All optional arguments can also be entered here in a configuration file for the script (.submitrconf in the user’s home directory). Then they are no longer queried.

R with batch jobs

A cluster-specific template file and a personal configuration file are required to use the R package BatchJobs. The template file for our cluster is located under /opt/R/BatchJobs/dortmund_fk_statistik.tmpl.

There is also a sample configuration file in this directory that you can copy: cp /opt/R/BatchJobs/.BatchJobs.R ~/ Before use, the e-mail settings (in particular the recipient in mail.to) must be adjusted. Depending on the job, you will also have to adjust the runtime walltime and the memory consumption memory per job. The walltime is specified here in seconds.

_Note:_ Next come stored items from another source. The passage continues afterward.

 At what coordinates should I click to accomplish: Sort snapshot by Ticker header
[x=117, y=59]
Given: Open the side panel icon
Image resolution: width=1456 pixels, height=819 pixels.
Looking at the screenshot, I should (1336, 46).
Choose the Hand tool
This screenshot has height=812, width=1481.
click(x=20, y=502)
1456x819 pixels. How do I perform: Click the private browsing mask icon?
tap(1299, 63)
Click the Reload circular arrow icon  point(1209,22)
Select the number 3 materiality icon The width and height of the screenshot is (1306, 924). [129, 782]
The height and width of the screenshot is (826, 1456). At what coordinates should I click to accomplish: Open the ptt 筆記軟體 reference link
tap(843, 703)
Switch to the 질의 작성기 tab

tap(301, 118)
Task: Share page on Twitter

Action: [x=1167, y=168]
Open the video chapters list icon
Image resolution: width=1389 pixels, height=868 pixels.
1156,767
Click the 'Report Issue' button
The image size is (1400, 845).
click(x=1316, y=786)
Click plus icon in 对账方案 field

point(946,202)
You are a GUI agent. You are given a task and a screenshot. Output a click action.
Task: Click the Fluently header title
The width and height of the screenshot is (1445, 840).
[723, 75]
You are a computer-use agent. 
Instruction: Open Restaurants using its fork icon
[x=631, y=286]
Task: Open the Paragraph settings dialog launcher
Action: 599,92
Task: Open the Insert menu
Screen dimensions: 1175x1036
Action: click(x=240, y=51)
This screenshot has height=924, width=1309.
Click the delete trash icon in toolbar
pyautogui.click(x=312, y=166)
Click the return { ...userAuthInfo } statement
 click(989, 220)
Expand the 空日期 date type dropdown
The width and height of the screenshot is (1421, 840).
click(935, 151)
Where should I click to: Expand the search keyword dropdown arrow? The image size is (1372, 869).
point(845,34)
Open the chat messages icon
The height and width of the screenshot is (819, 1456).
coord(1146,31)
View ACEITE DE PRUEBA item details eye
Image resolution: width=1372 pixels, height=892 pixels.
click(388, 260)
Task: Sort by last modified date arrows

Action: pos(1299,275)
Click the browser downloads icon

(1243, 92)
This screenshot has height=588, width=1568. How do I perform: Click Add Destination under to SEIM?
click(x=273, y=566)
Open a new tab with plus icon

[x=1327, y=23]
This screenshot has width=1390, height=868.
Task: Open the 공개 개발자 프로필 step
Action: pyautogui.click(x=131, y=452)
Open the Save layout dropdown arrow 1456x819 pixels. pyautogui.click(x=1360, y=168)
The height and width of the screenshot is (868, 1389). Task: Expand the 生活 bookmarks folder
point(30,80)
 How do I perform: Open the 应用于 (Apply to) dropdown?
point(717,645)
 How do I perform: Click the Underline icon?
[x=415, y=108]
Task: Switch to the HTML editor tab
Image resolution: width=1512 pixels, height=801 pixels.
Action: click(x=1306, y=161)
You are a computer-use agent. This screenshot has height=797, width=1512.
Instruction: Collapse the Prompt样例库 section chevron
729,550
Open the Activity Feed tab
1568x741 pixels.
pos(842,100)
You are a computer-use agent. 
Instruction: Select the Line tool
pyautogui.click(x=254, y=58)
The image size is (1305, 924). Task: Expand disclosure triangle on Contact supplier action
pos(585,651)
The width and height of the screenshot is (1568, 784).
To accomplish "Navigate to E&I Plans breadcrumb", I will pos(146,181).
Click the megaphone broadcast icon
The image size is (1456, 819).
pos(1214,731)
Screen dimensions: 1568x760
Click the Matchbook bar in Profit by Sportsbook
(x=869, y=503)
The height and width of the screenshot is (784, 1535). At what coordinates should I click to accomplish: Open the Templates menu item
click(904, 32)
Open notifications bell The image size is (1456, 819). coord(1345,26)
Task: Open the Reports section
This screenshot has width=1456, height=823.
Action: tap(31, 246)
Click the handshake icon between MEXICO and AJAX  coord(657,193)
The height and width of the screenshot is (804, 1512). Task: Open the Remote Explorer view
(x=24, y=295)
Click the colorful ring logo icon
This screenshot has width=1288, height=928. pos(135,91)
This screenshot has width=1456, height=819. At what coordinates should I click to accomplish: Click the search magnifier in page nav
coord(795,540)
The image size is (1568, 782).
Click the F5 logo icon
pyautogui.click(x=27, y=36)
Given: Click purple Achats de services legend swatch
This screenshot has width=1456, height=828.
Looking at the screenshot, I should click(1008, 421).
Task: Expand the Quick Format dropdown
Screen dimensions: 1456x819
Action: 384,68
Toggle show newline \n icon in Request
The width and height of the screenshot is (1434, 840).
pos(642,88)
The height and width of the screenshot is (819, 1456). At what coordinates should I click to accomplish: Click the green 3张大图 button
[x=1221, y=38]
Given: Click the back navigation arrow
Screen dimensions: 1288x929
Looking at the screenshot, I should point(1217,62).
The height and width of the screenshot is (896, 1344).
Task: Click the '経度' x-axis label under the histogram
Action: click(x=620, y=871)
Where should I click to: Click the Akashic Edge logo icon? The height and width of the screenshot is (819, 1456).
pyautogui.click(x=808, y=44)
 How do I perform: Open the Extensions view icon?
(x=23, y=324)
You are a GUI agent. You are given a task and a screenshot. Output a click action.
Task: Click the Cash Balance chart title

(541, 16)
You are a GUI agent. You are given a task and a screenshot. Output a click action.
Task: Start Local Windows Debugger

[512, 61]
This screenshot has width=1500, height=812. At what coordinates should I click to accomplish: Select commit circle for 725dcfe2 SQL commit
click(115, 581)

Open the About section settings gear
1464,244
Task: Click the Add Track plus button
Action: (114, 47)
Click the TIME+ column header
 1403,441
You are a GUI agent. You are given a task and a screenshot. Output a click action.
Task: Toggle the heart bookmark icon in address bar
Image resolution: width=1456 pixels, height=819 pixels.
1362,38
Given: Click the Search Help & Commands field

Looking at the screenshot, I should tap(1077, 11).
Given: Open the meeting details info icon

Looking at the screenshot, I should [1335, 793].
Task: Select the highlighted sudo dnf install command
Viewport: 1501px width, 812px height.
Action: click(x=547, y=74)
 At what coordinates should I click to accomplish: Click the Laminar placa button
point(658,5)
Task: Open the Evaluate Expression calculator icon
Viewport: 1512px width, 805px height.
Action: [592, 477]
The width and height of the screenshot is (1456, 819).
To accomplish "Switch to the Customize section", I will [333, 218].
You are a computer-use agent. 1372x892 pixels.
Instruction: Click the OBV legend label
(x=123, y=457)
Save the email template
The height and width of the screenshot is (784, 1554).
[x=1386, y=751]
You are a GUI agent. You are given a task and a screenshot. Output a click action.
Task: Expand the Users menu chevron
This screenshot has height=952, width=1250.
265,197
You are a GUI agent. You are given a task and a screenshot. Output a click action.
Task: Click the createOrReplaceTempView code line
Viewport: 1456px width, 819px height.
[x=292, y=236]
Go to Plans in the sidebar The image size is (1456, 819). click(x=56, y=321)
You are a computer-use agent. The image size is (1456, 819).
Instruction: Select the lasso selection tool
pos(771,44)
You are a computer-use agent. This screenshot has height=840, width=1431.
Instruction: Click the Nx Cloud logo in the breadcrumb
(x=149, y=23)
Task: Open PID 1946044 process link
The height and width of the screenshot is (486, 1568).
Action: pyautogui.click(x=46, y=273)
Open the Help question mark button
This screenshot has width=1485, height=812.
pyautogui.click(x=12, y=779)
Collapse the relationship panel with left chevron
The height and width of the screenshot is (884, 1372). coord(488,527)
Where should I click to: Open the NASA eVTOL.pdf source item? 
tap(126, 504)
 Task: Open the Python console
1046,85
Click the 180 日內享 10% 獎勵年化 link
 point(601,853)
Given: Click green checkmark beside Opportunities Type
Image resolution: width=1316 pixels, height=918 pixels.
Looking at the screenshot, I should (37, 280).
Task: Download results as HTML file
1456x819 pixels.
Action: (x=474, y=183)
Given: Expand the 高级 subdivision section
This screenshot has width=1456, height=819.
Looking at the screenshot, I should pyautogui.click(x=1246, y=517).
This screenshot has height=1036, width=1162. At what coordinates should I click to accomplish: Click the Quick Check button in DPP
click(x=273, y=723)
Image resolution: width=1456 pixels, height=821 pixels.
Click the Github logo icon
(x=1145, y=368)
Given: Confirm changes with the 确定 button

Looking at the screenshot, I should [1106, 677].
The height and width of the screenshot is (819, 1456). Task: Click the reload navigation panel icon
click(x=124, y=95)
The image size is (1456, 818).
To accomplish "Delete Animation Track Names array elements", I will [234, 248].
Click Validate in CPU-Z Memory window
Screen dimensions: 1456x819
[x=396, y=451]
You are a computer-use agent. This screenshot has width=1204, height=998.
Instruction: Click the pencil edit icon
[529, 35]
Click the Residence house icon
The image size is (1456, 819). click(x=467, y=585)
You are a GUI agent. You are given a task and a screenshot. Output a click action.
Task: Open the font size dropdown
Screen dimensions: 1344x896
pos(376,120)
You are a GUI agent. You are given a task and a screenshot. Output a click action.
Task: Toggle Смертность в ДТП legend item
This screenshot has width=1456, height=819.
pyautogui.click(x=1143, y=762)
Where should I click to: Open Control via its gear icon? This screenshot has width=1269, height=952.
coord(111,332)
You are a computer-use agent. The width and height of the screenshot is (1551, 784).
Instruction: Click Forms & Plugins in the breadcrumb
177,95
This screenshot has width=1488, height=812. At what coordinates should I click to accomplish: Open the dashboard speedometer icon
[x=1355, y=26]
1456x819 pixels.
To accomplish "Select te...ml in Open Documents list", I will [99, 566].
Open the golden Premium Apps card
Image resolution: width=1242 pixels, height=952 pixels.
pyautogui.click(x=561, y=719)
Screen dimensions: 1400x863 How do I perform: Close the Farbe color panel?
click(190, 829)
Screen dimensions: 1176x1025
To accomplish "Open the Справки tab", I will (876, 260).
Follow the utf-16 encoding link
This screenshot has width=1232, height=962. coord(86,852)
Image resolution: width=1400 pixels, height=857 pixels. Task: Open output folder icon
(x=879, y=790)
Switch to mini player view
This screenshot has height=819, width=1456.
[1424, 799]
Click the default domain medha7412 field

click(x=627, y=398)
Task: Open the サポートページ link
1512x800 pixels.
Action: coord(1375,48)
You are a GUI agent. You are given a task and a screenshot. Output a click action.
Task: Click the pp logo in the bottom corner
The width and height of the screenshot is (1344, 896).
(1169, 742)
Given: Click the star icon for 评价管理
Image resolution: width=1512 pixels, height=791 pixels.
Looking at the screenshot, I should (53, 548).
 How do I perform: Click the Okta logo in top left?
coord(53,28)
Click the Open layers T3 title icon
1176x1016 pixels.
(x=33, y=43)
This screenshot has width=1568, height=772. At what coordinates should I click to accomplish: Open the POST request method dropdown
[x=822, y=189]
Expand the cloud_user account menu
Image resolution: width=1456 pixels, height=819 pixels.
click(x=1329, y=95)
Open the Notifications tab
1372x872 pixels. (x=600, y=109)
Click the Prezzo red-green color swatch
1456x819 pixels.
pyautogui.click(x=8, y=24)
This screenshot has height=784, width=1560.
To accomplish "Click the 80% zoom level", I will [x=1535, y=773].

cluster.functions = makeClusterFunctionsSLURM("/opt/R/BatchJobs/dortmund_fk_statistik.tmpl")

default.resources = list(
  walltime = 3600L,
  memory = 1024L,
  ntasks = 1L,
  ncpus = 1L
)

mail.start = "first+last"
mail.done = "first+last"
mail.error = "all"
mail.from = "<slurm@statistik.tu-dortmund.de>"
mail.to = "<login@statistik.tu-dortmund.de>"
mail.control = list(smtpServer="mail.statistik.tu-dortmund.de")

debug = FALSE

The complete documentation can be found on the BatchJobs project page. In particular, you should read through the page about using it in Dortmund.

Matlab with batch operations

The Matlab installation is available for members of the LSIckstadt and LSRahnenfuehrer groups.

The submitM script is used to start Matlab batch jobs. In comparison to interactive, it also requests a mail address for notification of job start, end and error (can be switched off using the option mail=false). The default for this is login@statistik.tu-dortmund.de’. The ``queue` option is missing, as only the matlab queue comes into question. The default value for the working memory is only 1024 MB. There are also the options outdir, which defines the location for the job’s log files (default is the current directory, if the specified directory does not exist, it is created), and autosubmit. The standard for autosubmit is autosubmit=true and sends the job directly to the batch system. With autosubmit=false, only a job file is generated, which you have to send manually with sbatch (practical if you want to set options that submitM does not support).

Example: Matlab batch job for 5 minutes, log file output in the directory testjob

skrey@shell:~$ submitM test.m outdir=testjob
Notify address             :
Using default address 'skrey@statistik.tu-dortmund.de'.
Walltime ([dd-hh:]mm[:ss]) : 5
Memory                     :
Using default memory of 1024 MB.
Chosen queue               : matlab
Working directory          : /home/skrey
PBS Job ID                 : Submitted batch job 9900
skrey@shell:~$

I have not made any entries here for the mail address and memory, so the default values have been used.

In the next example, I have switched off autosubmit and specified all options directly when calling:

skrey@shell:~$ submitM test.m autosubmit=false ncpus=2 email=skrey walltime=5 memory=256
Chosen queue               : matlab
Working directory          : /home/skrey
--- Generated batch job --------------------------------------------------------
--------------------------------------------------------------------------------
Run

  sbatch submitM.Nb2YWX

to submit the job to the batch system. You can then safely remove the job file:

  rm -f submitM.Nb2YWX

The script has now generated the job file submitM.NB2YWX, which can be customized and then started with sbatch.

All optional arguments can also be entered here in a configuration file for the script (.submitmconf in the user’s home directory). Then they are no longer requested.